The unit—whose output guides the BSP’s Monetary Board in setting interest rate policy—said price hikes in basic goods were mitigated by reductions in prices in other sectors.
“Upward price pressures from rice and other agricultural commodities due to weather-related disruptions as well as the increase in liquefied petroleum gas prices could be partly tempered by the reduction in fuel prices and electricity rates in Meralco-serviced areas,” it said.
The central bank’s economists regularly release inflation forecasts a week before the official numbers are announced by the government every fifth of the month. The BSP’s forecasts come in the form of a range with a gap of 0.8 percent between the high and low ends.
In May, the BSP’s forecast that inflation for the month would rise by 4.6-5.4 percent, and the official number came in at 4.6 percent—the highest level in at least five years (because prices based on the new 2012 base were unavailable).
The inflation rate in April came in at 4.5 percent after the central bank announced a forecast range of 3.9-4.7 percent. Finally, the official March inflation number came at 4.3 percent after BSP economists predicted a range of 3.8-4.6 percent.
Despite what ranking BSP officials believe is a moderating pace of price increases on a month-on-month basis, the economists said the central bank “will continue to keep a watchful eye on the risks to the inflation outlook to help ensure price stability conducive to a balanced and sustainable growth of the economy” going forward.
Earlier this month, the Monetary Board raised BSP’s key interest rate by 25 basis points for the second time in as many months in an attempt to cap rising prices.
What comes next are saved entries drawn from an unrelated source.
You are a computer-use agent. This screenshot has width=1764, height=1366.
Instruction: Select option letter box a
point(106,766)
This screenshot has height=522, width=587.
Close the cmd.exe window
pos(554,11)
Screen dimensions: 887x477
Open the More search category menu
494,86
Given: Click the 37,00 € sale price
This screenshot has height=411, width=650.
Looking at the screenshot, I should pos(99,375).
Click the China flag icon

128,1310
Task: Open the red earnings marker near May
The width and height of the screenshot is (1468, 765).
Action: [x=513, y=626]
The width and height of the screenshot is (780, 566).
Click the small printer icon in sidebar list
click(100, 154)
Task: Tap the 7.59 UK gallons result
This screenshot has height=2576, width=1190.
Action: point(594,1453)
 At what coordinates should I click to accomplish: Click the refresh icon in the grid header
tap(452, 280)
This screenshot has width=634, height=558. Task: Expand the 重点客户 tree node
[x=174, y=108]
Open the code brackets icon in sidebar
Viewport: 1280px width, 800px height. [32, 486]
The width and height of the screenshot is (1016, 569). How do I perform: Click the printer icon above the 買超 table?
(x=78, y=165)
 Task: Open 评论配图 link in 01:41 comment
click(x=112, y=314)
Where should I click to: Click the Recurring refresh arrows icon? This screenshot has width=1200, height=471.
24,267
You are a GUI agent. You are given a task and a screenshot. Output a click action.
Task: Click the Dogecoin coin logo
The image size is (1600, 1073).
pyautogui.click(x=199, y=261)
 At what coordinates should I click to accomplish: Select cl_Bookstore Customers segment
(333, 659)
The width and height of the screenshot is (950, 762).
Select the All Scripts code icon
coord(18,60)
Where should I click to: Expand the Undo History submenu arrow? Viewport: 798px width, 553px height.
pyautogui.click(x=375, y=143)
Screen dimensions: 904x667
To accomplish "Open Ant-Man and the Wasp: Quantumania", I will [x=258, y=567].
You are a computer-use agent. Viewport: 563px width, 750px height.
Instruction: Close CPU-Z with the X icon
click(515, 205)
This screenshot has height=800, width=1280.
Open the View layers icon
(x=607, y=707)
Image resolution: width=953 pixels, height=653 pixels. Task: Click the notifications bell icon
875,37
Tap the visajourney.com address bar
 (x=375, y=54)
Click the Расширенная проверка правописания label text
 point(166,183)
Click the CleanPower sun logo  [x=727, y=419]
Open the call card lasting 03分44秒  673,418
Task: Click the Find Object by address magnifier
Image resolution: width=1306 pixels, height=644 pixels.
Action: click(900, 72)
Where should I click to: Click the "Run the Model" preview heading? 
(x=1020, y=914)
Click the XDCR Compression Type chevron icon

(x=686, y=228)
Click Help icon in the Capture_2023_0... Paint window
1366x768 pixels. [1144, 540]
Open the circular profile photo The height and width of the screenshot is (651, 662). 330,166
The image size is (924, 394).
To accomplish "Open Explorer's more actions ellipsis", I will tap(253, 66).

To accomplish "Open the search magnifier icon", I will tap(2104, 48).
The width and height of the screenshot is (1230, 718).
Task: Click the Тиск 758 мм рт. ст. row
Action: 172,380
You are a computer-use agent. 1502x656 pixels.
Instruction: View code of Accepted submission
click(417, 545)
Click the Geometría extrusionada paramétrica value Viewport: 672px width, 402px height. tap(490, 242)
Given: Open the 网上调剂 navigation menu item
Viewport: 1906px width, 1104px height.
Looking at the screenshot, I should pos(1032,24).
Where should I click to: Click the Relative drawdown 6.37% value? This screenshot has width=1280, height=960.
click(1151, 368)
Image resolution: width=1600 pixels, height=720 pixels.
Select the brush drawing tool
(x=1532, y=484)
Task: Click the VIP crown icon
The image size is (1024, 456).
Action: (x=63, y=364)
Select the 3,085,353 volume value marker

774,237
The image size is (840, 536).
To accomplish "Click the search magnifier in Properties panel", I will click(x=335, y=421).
The overnight borrowing rate now stands at 3.5 percent, which is the basis on which financial institutions price their own loans to corporate and retail borrowers.
BSP Deputy Governor Diwa Guinigundo said monetary planners expected the pace of price increases for the rest of 2018 to ease and, as such, lowered the central bank’s inflation forecast slightly from 4.6 percent down to 4.5 percent for this year.
A downward revision of the same magnitude was made for 2019’s inflation forecast, from 3.4 percent down to 3.3 percent.